Per favore, prosegui il testo sull'angoscia e la libertà secondo Kierkegaard, riprendendo subito dopo la sua ultima frase.

**Brano fornito**
********************

PAURA DI MORIRE O DI VIVERE?


Se fossi vissuto un altr'anno
avrei perfezionato la mia macchina volante,
e sarei divenuto ricco e famoso.
Perciò bene ha fatto l’artigiano
che ha tentato di scolpirmi una colomba
a farla più somigliante a un pollo.
Cos'è in fondo la vita se non uscire dal guscio
e scorrazzare nel cortile
fino al giorno del ceppo?
Solo che l’uomo ha l’intelligenza d’un angelo
e vede la scure sin dal primo momento!

("Antologia di Spoon River", "Franklin Jones")

Riflessioni che ne seguono... (partendo dal pensiero di Soeren Kierkegaard)

Se l’esistenza è libertà, vuol dire che noi abbiamo comunque sempre la possibilità di scegliere qualsiasi alternativa. L’angoscia è la coscienza della nostra terribile libertà : tutto ci è possibile, quindi possiamo anche perderci, andare in contro al disvalore, al nulla. L’angoscia è il puro sentimento del possibile; è il senso di quello che può accadere e che può essere molto più terribile della realtà. L’angoscia caratterizza la condizione umana. Ma l’importante è capire che l’angoscia forma : essa infatti distrugge tutte le finitezze, tutte le nostre presunte certezze assolute,  scoprendo tutte le loro illusioni.

********************

**Dati da esaminare**

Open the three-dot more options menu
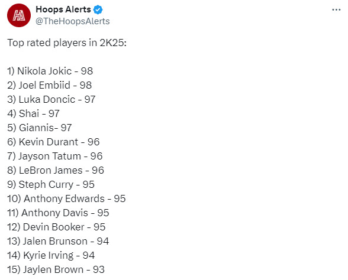This screenshot has height=280, width=348. 336,9
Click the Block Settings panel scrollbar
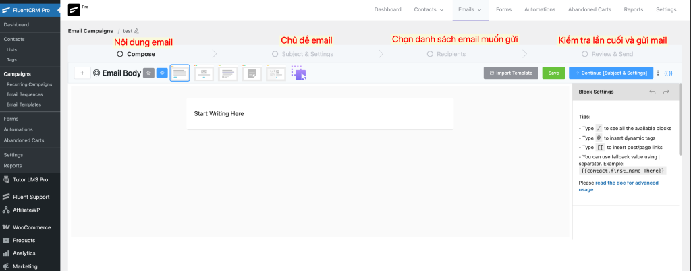The image size is (691, 271). tap(680, 121)
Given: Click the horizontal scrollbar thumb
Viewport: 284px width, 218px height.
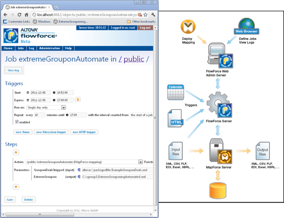Looking at the screenshot, I should [x=40, y=214].
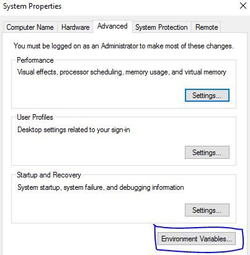Click the Performance group label
250x255 pixels.
point(35,60)
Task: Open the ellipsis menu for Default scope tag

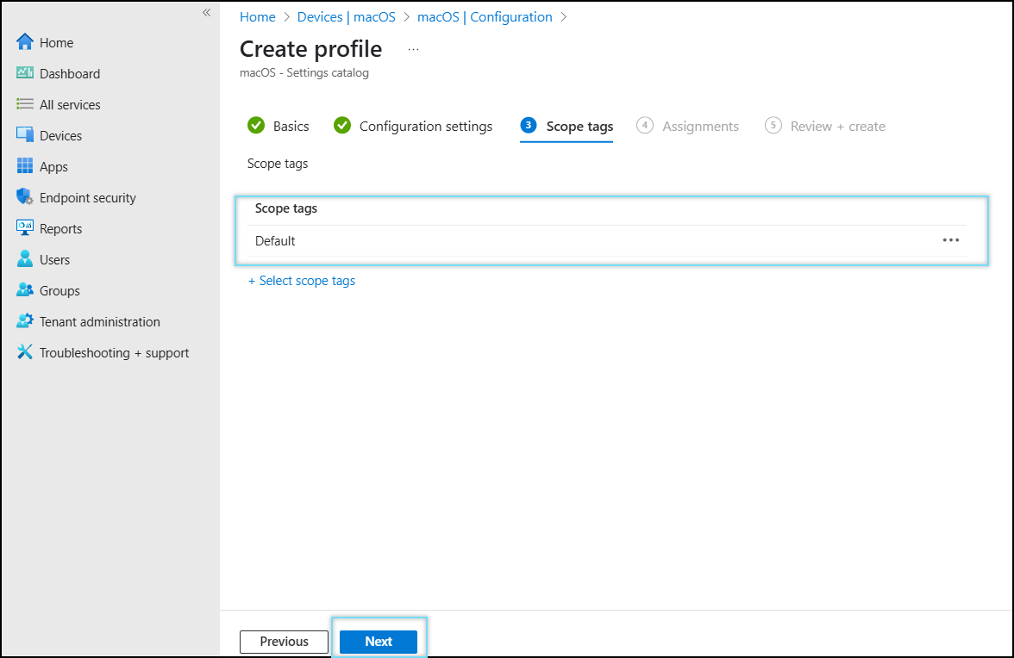Action: coord(950,240)
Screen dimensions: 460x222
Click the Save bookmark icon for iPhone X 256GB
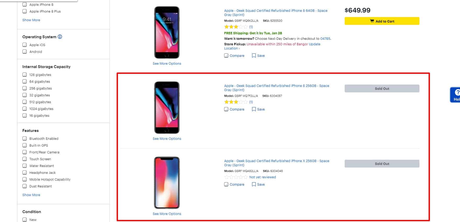coord(254,184)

********************

**Risposta**
Se l’angoscia è tipica dell’uomo nel suo rapportarsi col mondo, la disperazione è propria dell’uomo nel suo rapporto con se stesso; è l’incapacità di risolvere il rapporto con se stessi; è la colpa dell’uomo che non sa accettare se stesso nella sua profondità; è vivere, giorno dopo giorno, la propria incapacità di vivere, cioè è un eterno morire senza tuttavia morire fisicamente; essa è dunque la malattia mortale, non perché  conduca alla morte dell’io, ma perché è “il vivere la morte dell’io”. Il credente però possiede il “contravveleno” sicuro contro la disperazione : è la fede, il credere che a Dio tutto è possibile. La fede è l’eliminazione della disperazione, per cui l’uomo, pur orientandosi verso se stesso e volendo essere se stesso, non si illude della sua autosufficienza ma riconosce la sua dipendenza da Dio. La fede sostituisce alla disperazione la speranza e la fiducia in Dio. Ma porta l’uomo al di là della semplice razionalità : essa è, come sappiamo,  paradosso e scandalo.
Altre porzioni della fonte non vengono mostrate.